Thank you to EVERYONE who came to hear me mutter incessantly about how technology can help us in Social Studies. I believe in it so much, I took a Master’s degree in it. Not for the faint of heart, let me tell you…

So here’s my recap of today’s presentation.

How to use Mobile Learning in your classroom starting Monday…

  1. Set up some kind of QR activity. Keep in mind that NOT all students have smartphones, so it’s best to have them work in small groups. If you’re teaching grade 10, why not have them do an activity where they take pictures of various logos and brands through the school? Start by putting a QR code in your classroom, then maybe have a few more near vending machines, etc..
  2. Play with Animoto. Another free app. Get students to show their understanding of liberalism (or even illiberalism, which would be trickier) by shooting photographs around the school and turning them into a short video.
  3. One I did not mention was Remind101. It’s a way to send text messages to your students (“you need your textbook today” or “I hope you are studying”). It does not require your personal telephone number to work.
  4. Polleverywhere.com Relatively simple to set up, it would be great in a class where you are reviewing material or even starting new material, and students have questions but are too embarassed to ask. This is an anonymous way to do it!
  5. (sorry, a lot of these relate to WWI. I can’t help it…it’s my favourite war) Use GPS to map out how close and far the trenches were from each other. Also works best in the rain or snow

How to use Augmented Reality in your classroom on Monday:

  1. If you want to show how cool you are, try String. Also a free app. You have to do a bit of legwork by first printing out the pictures, but after that it’s easy. Not all students will be able to download it, so I often just hand out my phone so that the can see it on mine. Haven’t lost it yet!
  2. Aurasma. The app is called “Aurasma Lite”, but I have yet to see “Aurasma Heavy”. Again it’s free. What I have done with this one is got students to created a WWI trench in Google Sketchup. This required some research on their part. No one died as a result. Then the students could head outside or even stay inside, and tag a location. When other people with Aurasma on their smartphone looked at that location, they saw the trench. Best used in inclement weather to simulate trench life.
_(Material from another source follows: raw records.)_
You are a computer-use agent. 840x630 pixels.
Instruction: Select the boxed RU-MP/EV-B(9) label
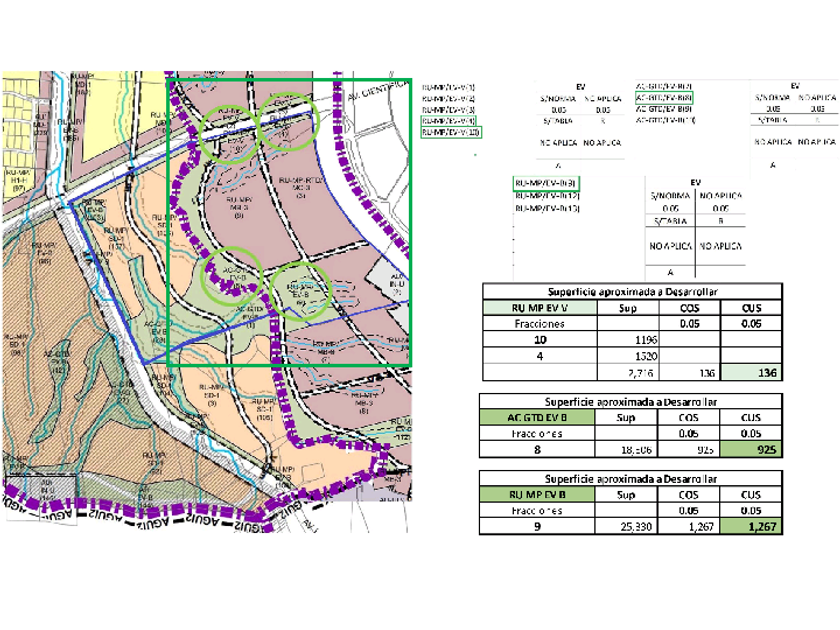tap(546, 183)
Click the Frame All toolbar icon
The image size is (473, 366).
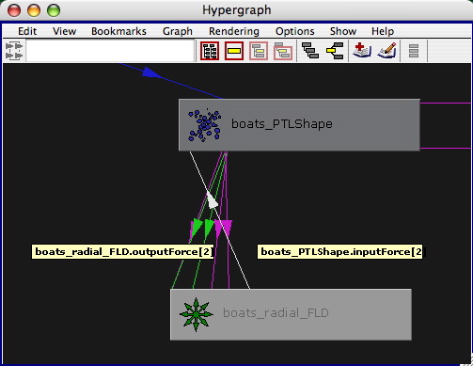210,51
Trench Foot optional…
  3. Another way to use Aurasma is to compare then and now. There are some great digital archives at the Glenbow Museum, and my grade nine class selected some historic photos of Stephen Avenue, which we could overlay on the actual street as it stands now. I liked it for historical thinking skills…

Random Things:

  1. Popplet.com – fantastic mind map generator. Students can even work together on one; Popplet will keep track of who is making what changes and additions
  2. A great resource for historical thinking:

    Seixas, P. (2006). Teacher notes : benchmarks of historical thinking : a framework for assessment in Canada. Reading, 1–9.